__DOCUMENT__:
I have a piece of code that I want gcc to compile to branch-free code using cmov instructions:
int foo(int *a, int n, int x) {
int i = 0, j = n;
while (i < n) {
#ifdef PREFETCH
__builtin_prefetch(a+16*i + 15);
#endif /* PREFETCH */
j = (x <= a[i]) ? i : j;
i = (x <= a[i]) ? 2*i + 1 : 2*i + 2;
}
return j;
}
and, indeed, it does so:
morin#soprano$ gcc -O4 -S -c test.c -o -
.file "test.c"
.text
.p2align 4,,15
.globl foo
.type foo, #function
foo:
.LFB0:
.cfi_startproc
testl %esi, %esi
movl %esi, %eax
jle .L2
xorl %r8d, %r8d
jmp .L3
.p2align 4,,10
.p2align 3
.L6:
movl %ecx, %r8d
.L3:
movslq %r8d, %rcx
movl (%rdi,%rcx,4), %r9d
leal (%r8,%r8), %ecx # put 2*i in ecx
leal 1(%rcx), %r10d # put 2*i+1 in r10d
addl $2, %ecx # put 2*i+2 in ecx
cmpl %edx, %r9d
cmovge %r10d, %ecx # put 2*i+1 in ecx if appropriate
cmovge %r8d, %eax # set j = i if appropriate
cmpl %esi, %ecx
jl .L6
.L2:
rep ret
.cfi_endproc
.LFE0:
.size foo, .-foo
.ident "GCC: (Ubuntu 4.8.2-19ubuntu1) 4.8.2"

__DATA SEGMENT__:
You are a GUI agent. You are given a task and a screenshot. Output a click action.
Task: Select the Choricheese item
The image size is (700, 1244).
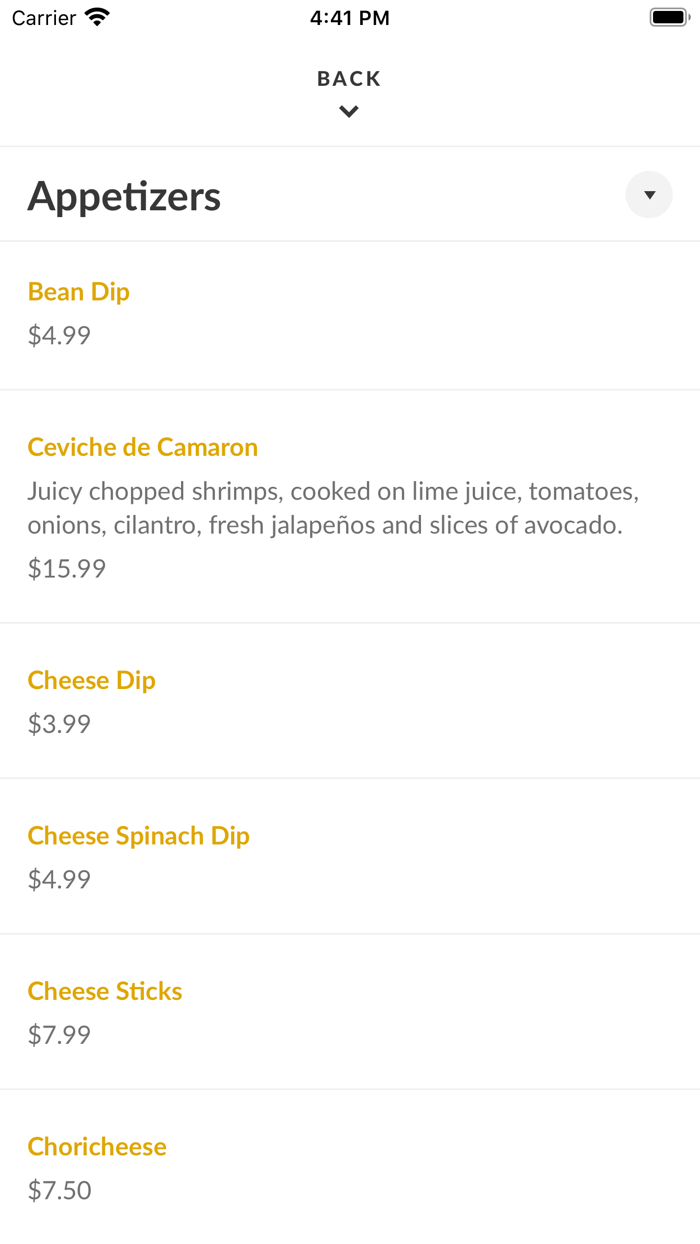point(97,1146)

__TASKS AND EXERCISES__:
1) In the gcc cmov post, what do the two cmovge instructions do, according to the comments beside them?
2) Which GCC version is named in the assembly output of the cmov post?
3) Pick up the post about getting gcc to emit branch-free cmov code after its last line and continue it.

__ANSWER SET__:
1) The first cmovge puts 2*i+1 into ecx in place of the 2*i+2 already there, choosing the next value of i. The second sets j = i by moving i into eax. Each one acts only "if appropriate," which in the C code is the condition x <= a[i].

2) GCC (Ubuntu 4.8.2-19ubuntu1) 4.8.2.

3)
.section .note.GNU-stack,"",#progbits
(Yes, I realize the loop is a branch, but I'm talking about the choice operators inside the loop.)
Unfortunately, when I enable the __builtin_prefetch call, gcc generates branchy code:
morin#soprano$ gcc -DPREFETCH -O4 -S -c test.c -o -
.file "test.c"
.text
.p2align 4,,15
.globl foo
.type foo, #function
foo:
.LFB0:
.cfi_startproc
testl %esi, %esi
movl %esi, %eax
jle .L7
xorl %ecx, %ecx
jmp .L5
.p2align 4,,10
.p2align 3
.L3:
movl %ecx, %eax # this is the x <= a[i] branch
leal 1(%rcx,%rcx), %ecx
cmpl %esi, %ecx
jge .L11
.L5:
movl %ecx, %r8d # this is the main branch
sall $4, %r8d # setup the prefetch
movslq %r8d, %r8 # setup the prefetch
prefetcht0 60(%rdi,%r8,4) # do the prefetch
movslq %ecx, %r8
cmpl %edx, (%rdi,%r8,4) # compare x with a[i]
jge .L3
leal 2(%rcx,%rcx), %ecx # this is the x > a[i] branch
cmpl %esi, %ecx
jl .L5
.L11:
rep ret
.L7:
.p2align 4,,5
rep ret
.cfi_endproc
.LFE0:
.size foo, .-foo
.ident "GCC: (Ubuntu 4.8.2-19ubuntu1) 4.8.2"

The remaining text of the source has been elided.